*INSTRUCTIONS TO FOLLOW*. Update the data below by replacing "Where is" with "What is the position of" and leaving everything else unchanged. Leave the pictures out of your answer.

***** GIVEN RECORDS *****

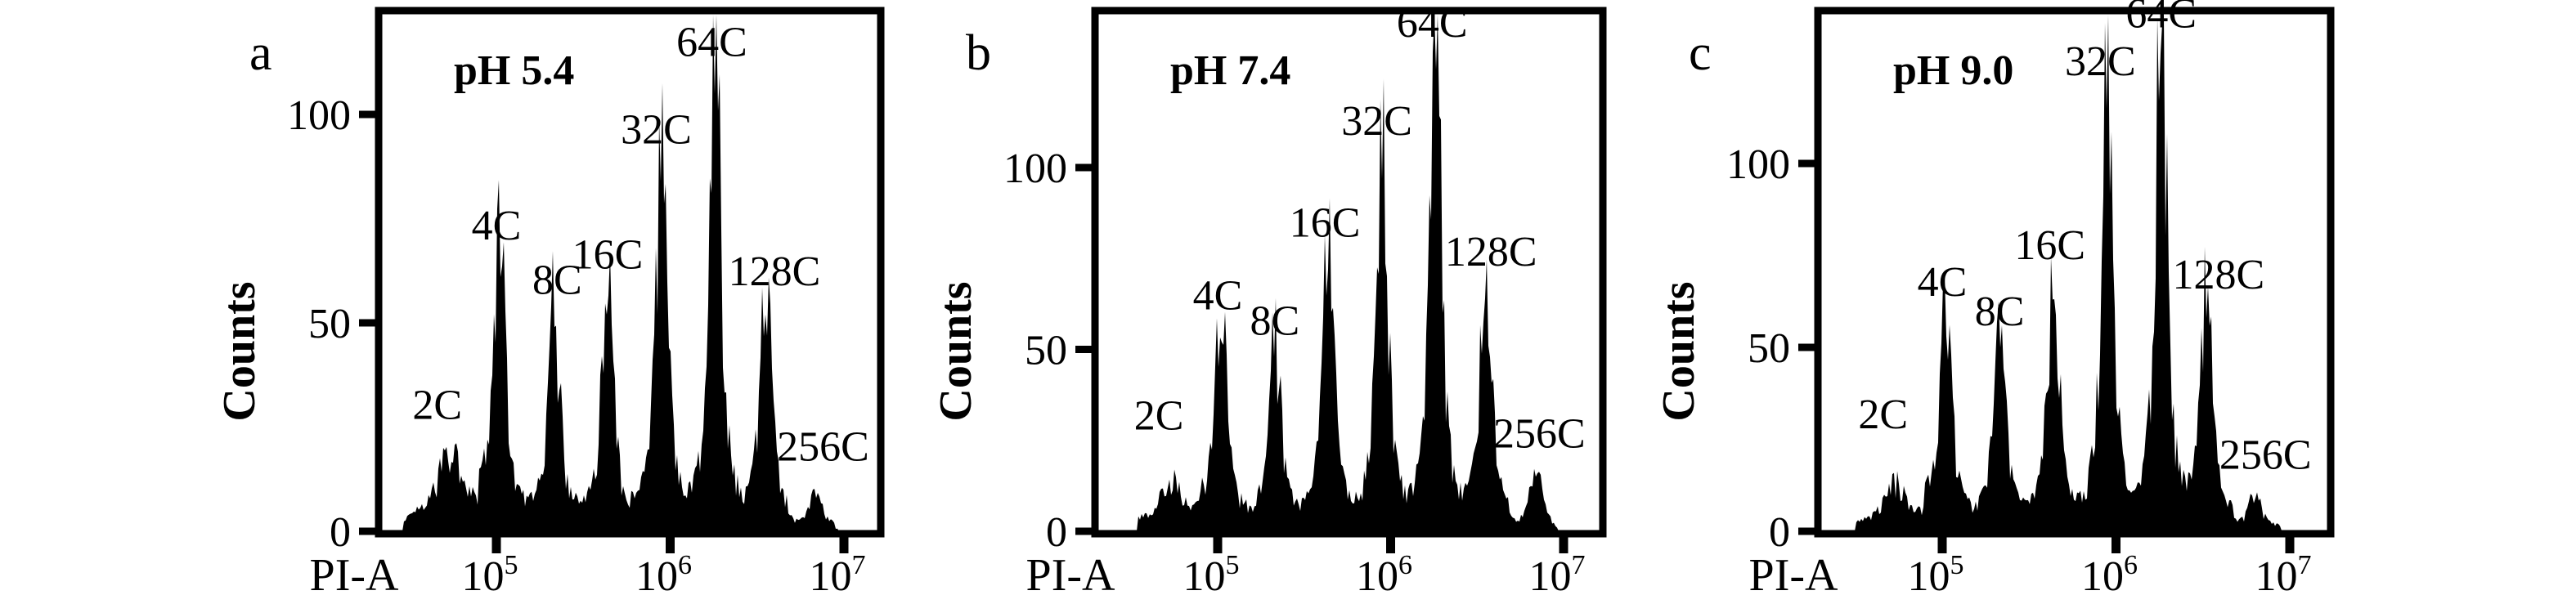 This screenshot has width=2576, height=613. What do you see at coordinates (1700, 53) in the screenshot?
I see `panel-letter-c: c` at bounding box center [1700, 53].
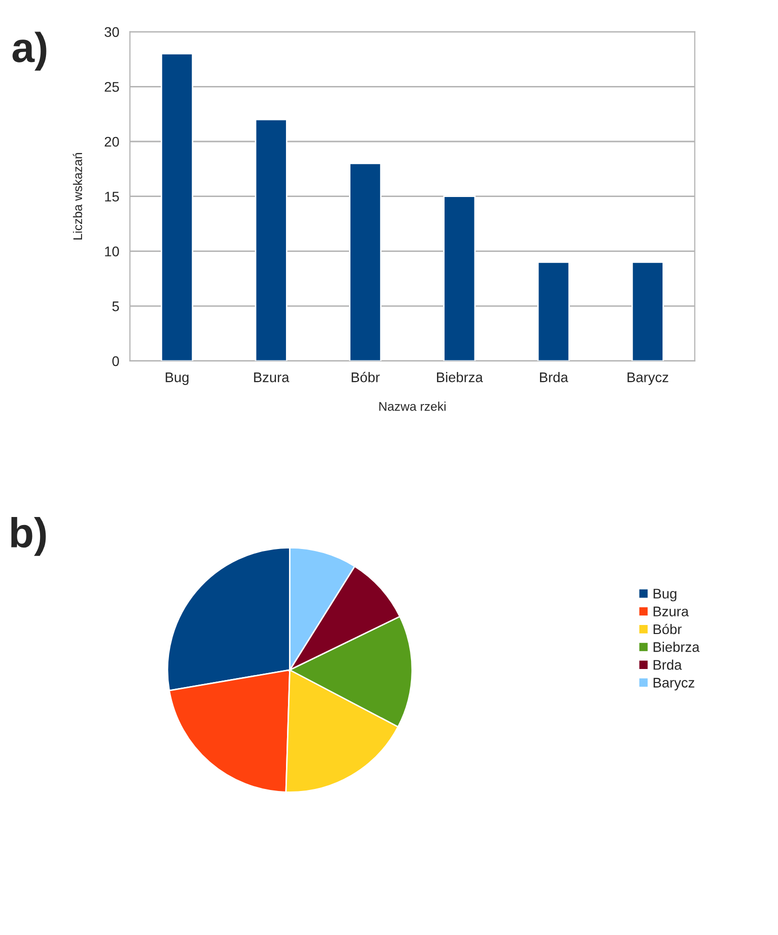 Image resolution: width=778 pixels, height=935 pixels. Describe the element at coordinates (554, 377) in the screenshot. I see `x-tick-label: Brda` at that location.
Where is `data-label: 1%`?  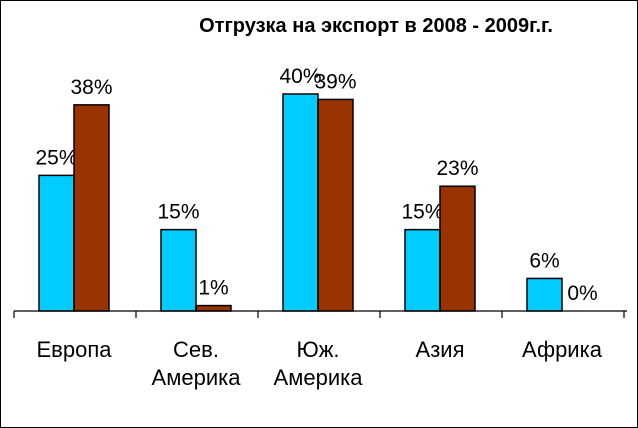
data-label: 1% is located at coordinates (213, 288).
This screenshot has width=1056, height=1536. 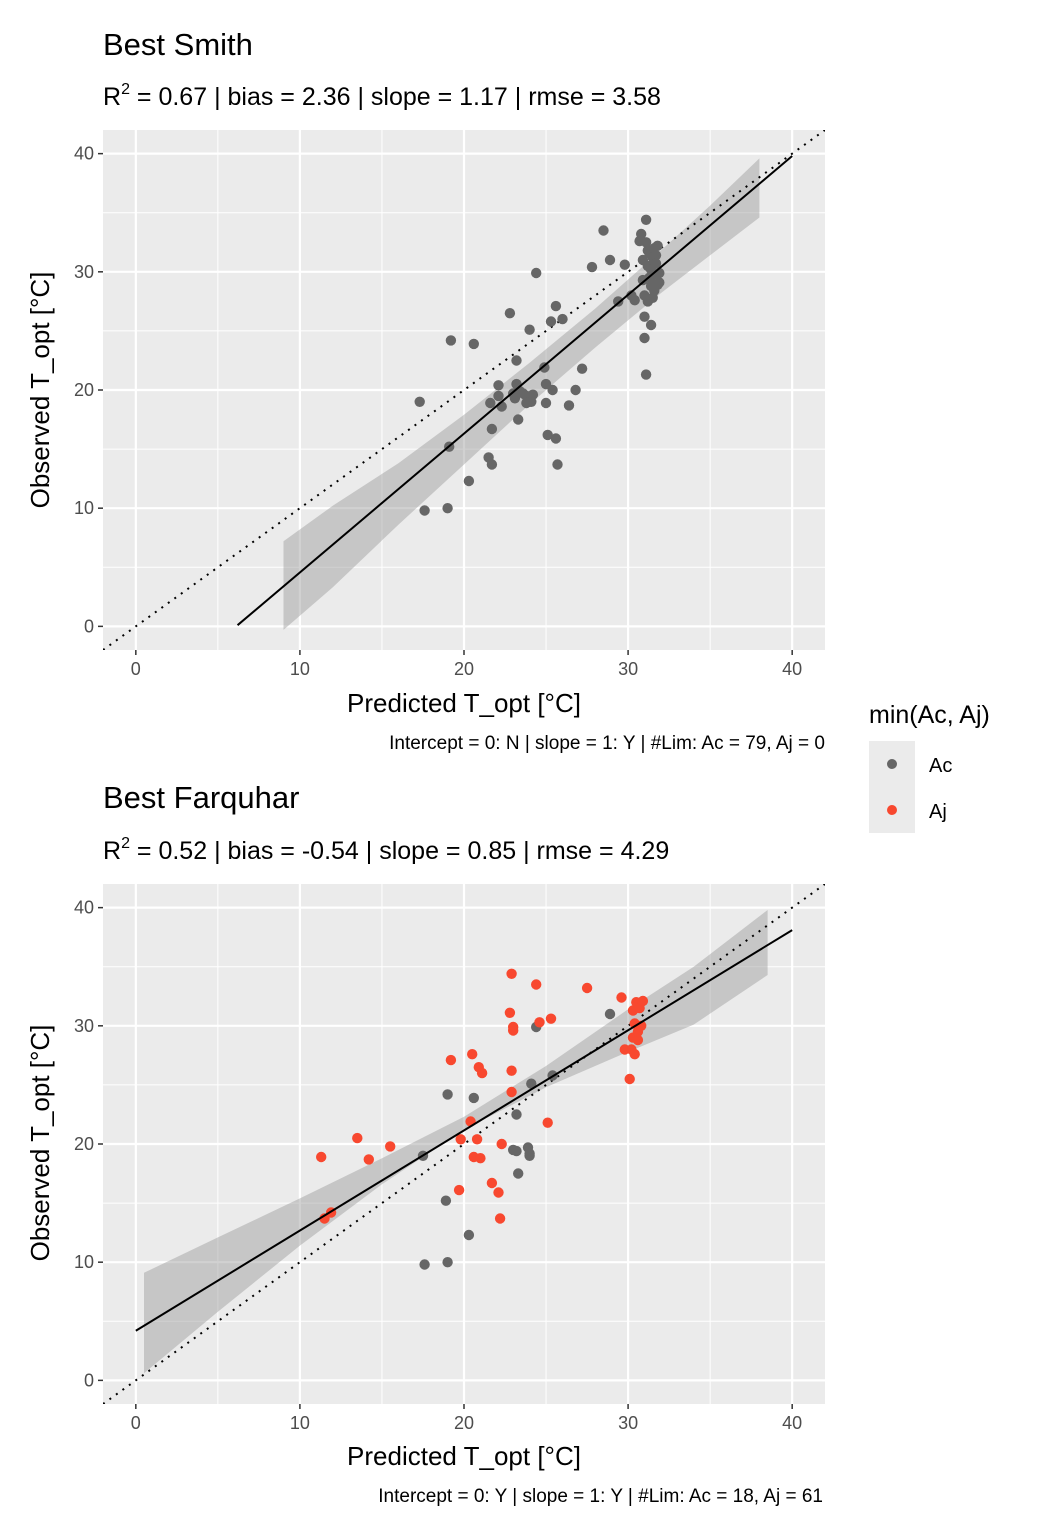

*****

*EXERCISE RESPONSE*.
 This screenshot has width=2576, height=613. What do you see at coordinates (1700, 53) in the screenshot?
I see `panel-letter-c: c` at bounding box center [1700, 53].
 Image resolution: width=778 pixels, height=935 pixels. Describe the element at coordinates (554, 377) in the screenshot. I see `x-tick-label: Brda` at that location.
What is the position of `data-label: 1%`?  
data-label: 1% is located at coordinates (213, 288).
This screenshot has width=1056, height=1536. 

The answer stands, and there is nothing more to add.